Nancy Reagan, whose fierce devotion to President Ronald Reagan helped make her one of America’s most influential and controversial first ladies, died Sunday at her longtime family home in the Bel Air section of Los Angeles. She was 94.
The cause was congestive heart failure, her office said in a statement.
“She is once again with the man she loved,” her stepson Michael Reagan wrote on Twitter.
The former Broadway and Hollywood actress brought fashion and flair to the White House, where she acted as her Republican husband’s closest confidante and adviser in his two terms in office from 1981 through 1989.
“She took on the tough jobs that Reagan couldn’t or wouldn’t handle: particularly staff decisions that were sure to make enemies,” former Reagan aide Michael Deaver wrote in the 2004 memoir “Nancy: A Portrait of My Years with Nancy Reagan.”
Her anti-drug stance led to the government’s “Just Say No” campaign, a guest appearance on the TV’s “Diff’rent Strokes” and her husband’s signing of a 1986 law known as the National Crusade for a Drug Free America.
With a closet full of designer clothing — much in a crimson hue that became known as “Reagan Red” — she became a style icon whose fans included Princess Diana.
But her taste for finery — which led her to redecorate the White House and spend $200,000 in contributions on new china during an economic recession — sparked outrage from critics who dubbed her “Queen Nancy.”

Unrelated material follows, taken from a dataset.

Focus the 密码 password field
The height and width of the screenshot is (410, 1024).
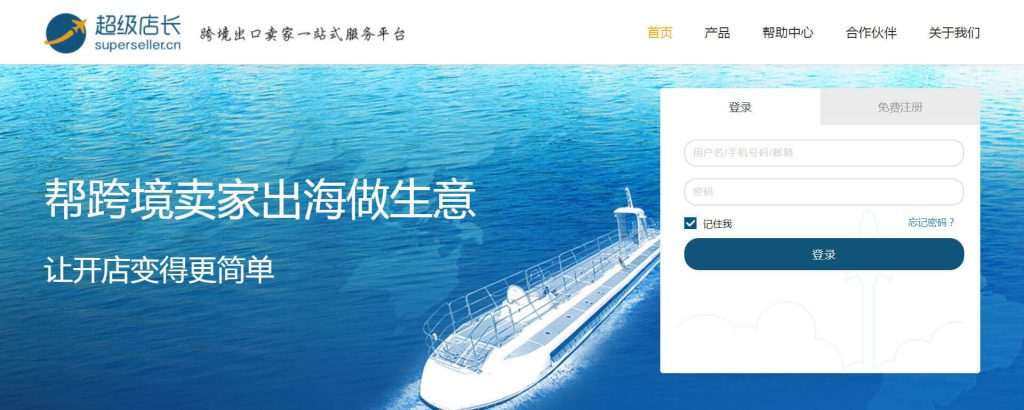coord(824,192)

She was also criticized following the revelation in 1988 that she consulted a psychic to ensure her husband’s safety after the 1981 assassination attempt in which he was shot.

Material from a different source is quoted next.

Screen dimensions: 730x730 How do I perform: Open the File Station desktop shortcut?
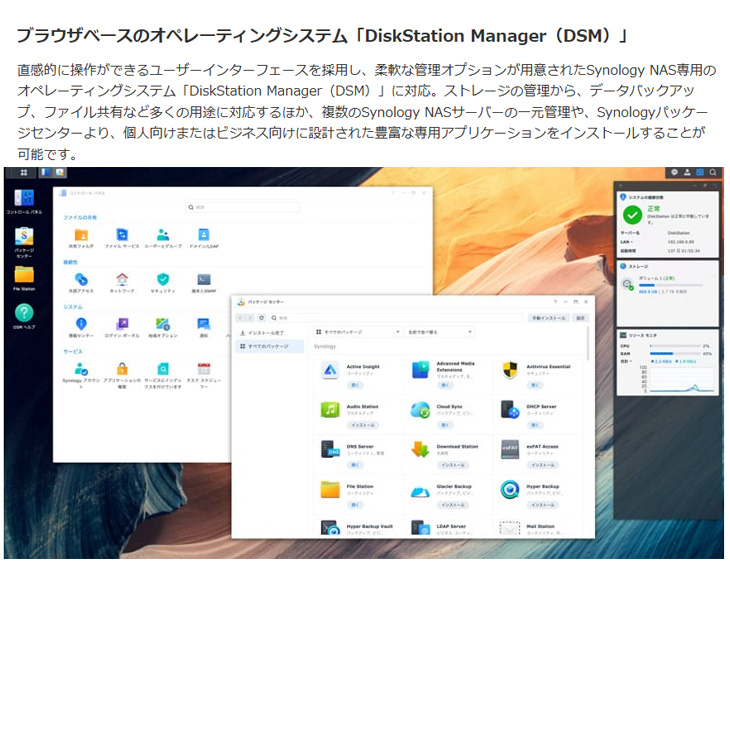(x=23, y=274)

The fallout forced President Reagan to declare, “No policy or decision in my mind has ever been influenced by astrology.”

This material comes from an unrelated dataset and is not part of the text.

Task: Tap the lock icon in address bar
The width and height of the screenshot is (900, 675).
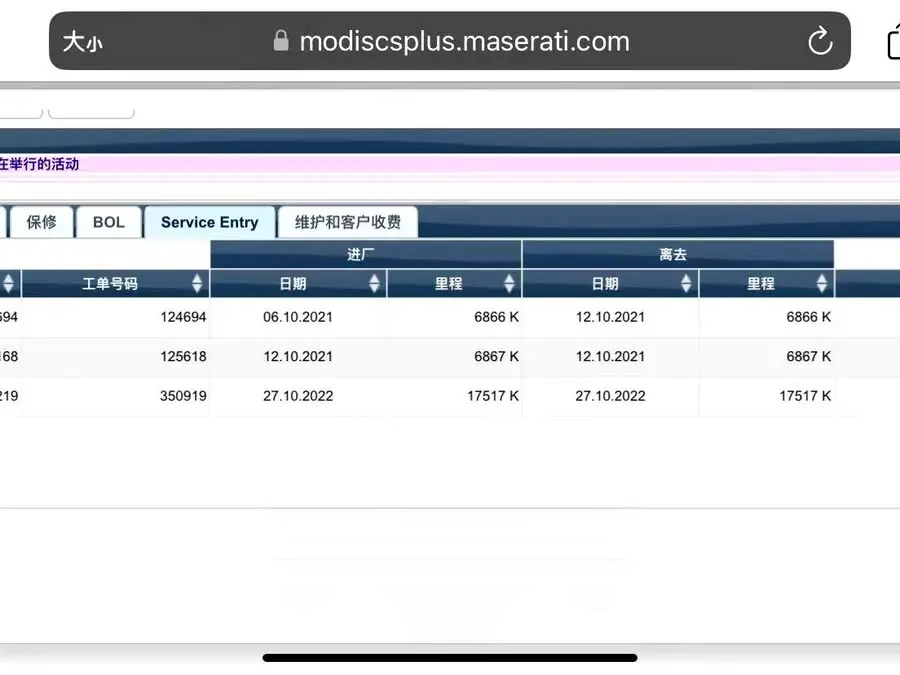Action: (281, 41)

She met Ronald Reagan in 1950. He was president of the Screen Actors Guild at the time, and she was seeking help because her name was mistakenly included on a blacklist of suspected communist sympathizers.
They wed March 4, 1952, and she gave birth to daughter Patti the next October and son Ron in 1958. Both children became political liberals, with Patti taking her mother’s maiden name, Davis, to distance herself from her dad.
Reagan already had a daughter, Maureen, and an adopted son, Michael, from his previous marriage to the actress Jane Wyman — which ended in divorce.
Nancy and her hubby made one movie together, 1957’s “Hellcats of the Navy.”
In her 2011 autobiography, Nancy wrote, “Some women have never forgiven me . . . for saying that my life really began when I married Ronnie. But for as long as I can remember, I have wanted to
belong to somebody and to have somebody belong to me.”
The couple was frequently seen holding hands in public, with the president calling her “Mommy” and writing her dozens of love letters that were the subject of a 2000 best-seller.
He died in 2004 at age 93 after a decadelong battle with Alzheimer’s disease.
Nancy, meanwhile, was known for casting an adoring look at Reagan during his political speeches. It was dubbed “The Gaze.”
But author Kitty Kelley’s 1991 “Nancy Reagan: An Unauthorized Biography” painted an unflattering portrait, claiming she had a long-running affair with Frank Sinatra that began when her husband
was California’s governor.
The book said the relationship continued past Ronald Reagan’s election as president, with the singer secretly visiting Nancy for lengthy “lunches” at the White House.
Her death followed years of declining health. She underwent a mastectomy in 1987 after a battle with breast cancer and was hospitalized in 2008 after fracturing her pelvis and sacrum in a fall at her home.
Plans call for a public memorial at the Reagan Presidential Library before her funeral and burial next to her beloved hubby.